Malgré le soutien d’Assad à la cause palestinienne, la domination syrienne du Liban pourrait se révéler être une bénédiction partagée pour les fedayins. Assad a maintenu les forces palestiniennes de 17 000 hommes à l’intérieur de la Syrie sous une surveillance stricte, leur refusant la liberté dont jouissent les guérilleros au Liban. La semaine dernière, après une rencontre avec Yasser Arafat de l’Organisation de libération de la Palestine, le ministre des Affaires étrangères Khaddam a donné des garanties aux chrétiens libanais que les fedayins respecteraient les accords antérieurs (mais largement ignorés) qui restreignaient leurs activités militaires au Liban. Certains observateurs estiment qu’en cas de négociations futures avec Israël, Assad pourrait même promettre de limiter les fedayins dans leurs attaques terroristes en échange de concessions israéliennes importantes sur les hauteurs du Golan.

Succès diplomatique. De telles négociations sont, au mieux, dans un futur lointain. Pour l’instant, les experts américains craignent qu’Assad ne soit tellement grisé par son succès diplomatique qu’il devienne de plus en plus intransigeant. « Il pourrait essayer de tenir jusqu’à ce que les États-Unis soient prêts à aborder la question de manière plus globale », a observé un expert du Moyen-Orient au Département d’État.
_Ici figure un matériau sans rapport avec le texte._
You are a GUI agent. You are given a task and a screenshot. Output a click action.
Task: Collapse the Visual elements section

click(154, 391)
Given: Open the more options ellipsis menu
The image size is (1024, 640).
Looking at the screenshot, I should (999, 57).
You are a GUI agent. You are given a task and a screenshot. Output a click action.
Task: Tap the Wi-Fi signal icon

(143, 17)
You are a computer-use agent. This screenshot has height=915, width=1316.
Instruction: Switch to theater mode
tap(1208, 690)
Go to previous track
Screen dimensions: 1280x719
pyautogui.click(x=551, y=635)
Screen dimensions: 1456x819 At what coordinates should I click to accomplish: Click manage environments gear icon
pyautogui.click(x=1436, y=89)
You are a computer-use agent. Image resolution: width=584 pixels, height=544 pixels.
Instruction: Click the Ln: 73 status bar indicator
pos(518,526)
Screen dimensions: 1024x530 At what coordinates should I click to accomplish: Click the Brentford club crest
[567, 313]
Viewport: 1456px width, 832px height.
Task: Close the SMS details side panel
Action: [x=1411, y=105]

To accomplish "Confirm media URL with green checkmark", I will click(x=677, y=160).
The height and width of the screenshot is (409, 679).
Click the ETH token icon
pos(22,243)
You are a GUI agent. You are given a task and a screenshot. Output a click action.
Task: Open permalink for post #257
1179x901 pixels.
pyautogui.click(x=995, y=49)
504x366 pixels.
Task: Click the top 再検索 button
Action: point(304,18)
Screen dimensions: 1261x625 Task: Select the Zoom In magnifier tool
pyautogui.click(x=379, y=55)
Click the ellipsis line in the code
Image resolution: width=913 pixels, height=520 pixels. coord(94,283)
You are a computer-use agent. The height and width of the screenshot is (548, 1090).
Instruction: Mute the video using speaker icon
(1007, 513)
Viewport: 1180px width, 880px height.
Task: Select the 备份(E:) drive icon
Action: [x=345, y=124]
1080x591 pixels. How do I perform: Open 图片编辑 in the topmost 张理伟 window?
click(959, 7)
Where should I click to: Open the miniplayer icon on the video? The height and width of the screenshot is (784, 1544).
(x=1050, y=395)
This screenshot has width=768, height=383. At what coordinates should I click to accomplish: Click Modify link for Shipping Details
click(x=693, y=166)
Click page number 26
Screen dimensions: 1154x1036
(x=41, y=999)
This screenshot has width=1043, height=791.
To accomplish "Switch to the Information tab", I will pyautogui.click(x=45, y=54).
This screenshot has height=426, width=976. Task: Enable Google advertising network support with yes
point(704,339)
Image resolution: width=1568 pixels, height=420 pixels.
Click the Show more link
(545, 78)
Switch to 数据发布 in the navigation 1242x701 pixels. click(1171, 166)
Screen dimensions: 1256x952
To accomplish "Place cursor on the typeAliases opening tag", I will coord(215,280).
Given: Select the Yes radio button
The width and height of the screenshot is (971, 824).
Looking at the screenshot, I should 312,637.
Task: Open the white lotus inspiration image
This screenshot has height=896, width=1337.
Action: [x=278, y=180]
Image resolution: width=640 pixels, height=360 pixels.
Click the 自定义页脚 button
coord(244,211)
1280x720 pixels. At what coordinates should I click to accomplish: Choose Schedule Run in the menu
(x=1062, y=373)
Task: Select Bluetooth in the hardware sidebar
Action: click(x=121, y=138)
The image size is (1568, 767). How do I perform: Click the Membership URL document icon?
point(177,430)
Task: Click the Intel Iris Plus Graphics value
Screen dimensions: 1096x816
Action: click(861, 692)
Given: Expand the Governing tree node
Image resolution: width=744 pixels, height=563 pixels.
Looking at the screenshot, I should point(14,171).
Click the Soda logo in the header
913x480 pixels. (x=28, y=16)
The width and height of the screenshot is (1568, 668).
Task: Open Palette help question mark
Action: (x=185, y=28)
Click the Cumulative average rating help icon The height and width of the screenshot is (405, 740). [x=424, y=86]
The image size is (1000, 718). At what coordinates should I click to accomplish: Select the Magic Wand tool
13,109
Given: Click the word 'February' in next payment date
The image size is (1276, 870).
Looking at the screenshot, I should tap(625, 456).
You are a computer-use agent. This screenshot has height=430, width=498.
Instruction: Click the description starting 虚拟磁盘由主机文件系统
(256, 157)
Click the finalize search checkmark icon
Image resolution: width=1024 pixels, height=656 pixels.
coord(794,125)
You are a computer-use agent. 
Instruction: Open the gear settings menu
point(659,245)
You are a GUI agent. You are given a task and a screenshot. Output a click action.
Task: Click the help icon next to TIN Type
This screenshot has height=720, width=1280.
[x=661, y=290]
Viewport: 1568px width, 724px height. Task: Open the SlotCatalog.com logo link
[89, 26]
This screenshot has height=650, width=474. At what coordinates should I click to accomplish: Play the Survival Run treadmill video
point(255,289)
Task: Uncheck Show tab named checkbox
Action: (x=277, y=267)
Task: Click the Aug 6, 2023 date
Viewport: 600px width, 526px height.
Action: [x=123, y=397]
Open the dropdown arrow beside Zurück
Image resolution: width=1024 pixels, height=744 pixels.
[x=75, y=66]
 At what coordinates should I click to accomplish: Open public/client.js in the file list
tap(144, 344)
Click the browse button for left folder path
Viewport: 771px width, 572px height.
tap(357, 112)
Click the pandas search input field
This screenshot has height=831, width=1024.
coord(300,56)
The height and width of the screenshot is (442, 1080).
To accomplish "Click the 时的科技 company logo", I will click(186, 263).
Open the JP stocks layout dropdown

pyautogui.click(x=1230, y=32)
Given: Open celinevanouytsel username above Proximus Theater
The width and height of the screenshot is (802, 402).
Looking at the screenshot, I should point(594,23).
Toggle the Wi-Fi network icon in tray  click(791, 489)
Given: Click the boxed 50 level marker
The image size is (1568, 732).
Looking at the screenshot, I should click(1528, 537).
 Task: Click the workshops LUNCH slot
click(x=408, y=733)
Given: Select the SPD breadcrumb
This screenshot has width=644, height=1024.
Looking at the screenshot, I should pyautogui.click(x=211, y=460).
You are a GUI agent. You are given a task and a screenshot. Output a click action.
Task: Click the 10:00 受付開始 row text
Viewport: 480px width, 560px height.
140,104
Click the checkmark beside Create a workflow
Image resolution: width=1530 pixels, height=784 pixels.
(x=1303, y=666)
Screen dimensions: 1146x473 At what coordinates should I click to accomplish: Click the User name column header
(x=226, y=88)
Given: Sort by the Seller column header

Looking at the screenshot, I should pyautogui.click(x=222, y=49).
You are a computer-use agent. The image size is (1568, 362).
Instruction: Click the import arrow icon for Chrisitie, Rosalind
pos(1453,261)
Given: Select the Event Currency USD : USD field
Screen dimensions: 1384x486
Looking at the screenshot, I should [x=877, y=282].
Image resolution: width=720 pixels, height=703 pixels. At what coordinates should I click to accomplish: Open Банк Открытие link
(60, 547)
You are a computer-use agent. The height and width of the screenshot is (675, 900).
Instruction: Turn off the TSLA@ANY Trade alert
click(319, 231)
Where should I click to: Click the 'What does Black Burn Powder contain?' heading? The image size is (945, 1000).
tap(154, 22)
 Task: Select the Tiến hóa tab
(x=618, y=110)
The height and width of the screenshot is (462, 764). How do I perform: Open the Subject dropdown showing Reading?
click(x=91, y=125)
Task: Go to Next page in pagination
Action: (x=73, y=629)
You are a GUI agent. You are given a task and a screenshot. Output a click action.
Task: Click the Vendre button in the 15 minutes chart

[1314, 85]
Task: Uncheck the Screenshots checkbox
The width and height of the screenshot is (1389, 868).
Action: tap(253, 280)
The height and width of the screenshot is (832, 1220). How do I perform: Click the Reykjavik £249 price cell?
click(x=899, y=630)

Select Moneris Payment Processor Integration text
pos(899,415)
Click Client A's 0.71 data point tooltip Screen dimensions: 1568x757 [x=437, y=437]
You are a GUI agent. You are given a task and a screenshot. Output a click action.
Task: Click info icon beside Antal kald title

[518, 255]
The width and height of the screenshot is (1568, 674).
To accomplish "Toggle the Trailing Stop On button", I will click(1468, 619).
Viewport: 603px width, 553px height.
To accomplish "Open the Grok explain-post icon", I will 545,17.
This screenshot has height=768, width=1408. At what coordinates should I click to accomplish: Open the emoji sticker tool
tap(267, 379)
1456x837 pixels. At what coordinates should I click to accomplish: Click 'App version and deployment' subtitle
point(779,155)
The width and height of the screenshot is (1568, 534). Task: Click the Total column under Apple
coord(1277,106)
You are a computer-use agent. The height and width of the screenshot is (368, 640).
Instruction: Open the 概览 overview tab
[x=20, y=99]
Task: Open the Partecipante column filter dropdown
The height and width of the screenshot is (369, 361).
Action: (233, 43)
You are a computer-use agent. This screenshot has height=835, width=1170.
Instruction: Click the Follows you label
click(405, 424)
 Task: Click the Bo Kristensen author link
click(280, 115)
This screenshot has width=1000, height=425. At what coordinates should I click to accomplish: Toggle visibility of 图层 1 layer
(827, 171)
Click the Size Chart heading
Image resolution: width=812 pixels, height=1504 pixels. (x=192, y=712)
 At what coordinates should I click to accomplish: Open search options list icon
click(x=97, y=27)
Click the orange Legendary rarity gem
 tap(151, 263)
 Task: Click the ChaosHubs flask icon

Cela signifie que la diplomatie par étapes de Kissinger pourrait, pour le moment, être morte. Assad a déclaré que la Syrie refuserait d’assister à une conférence de Genève à moins que l’OLP n’obtienne également son propre siège ; ces conditions sont inacceptables pour Washington et Jérusalem (voir l’histoire suivante).

Le président syrien pourrait bien décider d’exploiter sa force en se précipitant vers la table des négociations. Après tout, il semble vouloir conclure un accord avec Israël. De plus, il n’a jamais rejoint le soi-disant « front de rejet » de la Libye, de l’Irak et des Palestiniens, qui refusent d’avoir quoi que ce soit à faire avec les Israéliens. Le choix est maintenant celui d’Assad, et jamais une décision syrienne n’a eu un tel impact potentiel.